Sunday, August 9, 2009

Nazi Looted Art at Oberlin College and Other U.S. Museums: Prague Conference on Holocaust-Era Assets



In late June I was invited to speak on a panel of legal experts on artwork looted by the Nazis. My topic was legal obstacles to the recovery of stolen artworks.

The image you see here is of an artwork by the artist Egon Schiele called Girl with Black Hair. Every major Schiele expert in the world - Jane Kallir, Eberhard Kornfeld and Rudolph Leopold - has said that this artwork came from Fritz Grunbaum's collection. Yet Oberlin College refuses to return it - or even to share their research or conclusions about where they believe it came from. Oberlin's website shows that the work mysteriously surfaced in Switzerland in 1956 - and stops there.

U.S. museums and liberal arts institutions concealing the origins of their artworks is one of the biggest obstacles to researchers being able to restitute artworks to the Jews and other Nazi persecutees from whom they were stolen.
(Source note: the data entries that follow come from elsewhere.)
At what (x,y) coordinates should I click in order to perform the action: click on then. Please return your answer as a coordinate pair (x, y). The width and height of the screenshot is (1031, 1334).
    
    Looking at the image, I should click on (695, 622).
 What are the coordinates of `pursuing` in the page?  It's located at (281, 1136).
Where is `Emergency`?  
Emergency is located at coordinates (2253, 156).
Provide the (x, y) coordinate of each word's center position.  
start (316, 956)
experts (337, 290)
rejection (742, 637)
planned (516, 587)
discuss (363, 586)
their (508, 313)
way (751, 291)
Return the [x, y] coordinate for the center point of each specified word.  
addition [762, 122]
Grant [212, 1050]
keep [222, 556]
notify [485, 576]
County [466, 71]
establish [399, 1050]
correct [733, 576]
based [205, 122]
As Holocaust victims and their descendants die, U.S. museums simply wait, knowing that they have stolen artworks in their collections. In his 2006 testimony to Congress, AAMD Director James Cuno estimated the number of potentially Nazi-looted works in U.S. museums at "tens of thousands".
It is astonishing that U.S. museums can engage in this Holocaust denial and feel no backlash. Shame on Oberlin College. Its Dean should be tossed out on his ear.
Amb. Stuart Eizenstat supports a U.S. Art Restitution Commission. Good for him, and not a moment too soon.
You can find my full speech in Prague at the link below.

http://artstolenfromfritzgrunbaum.wordpress.com/category/speech-at-holocaust-conference/live-recorded/
Disclosure: I represent the heirs of Fritz Grunbaum, a Jewish cabaret performer who was murdered by the Nazis at Auschwitz.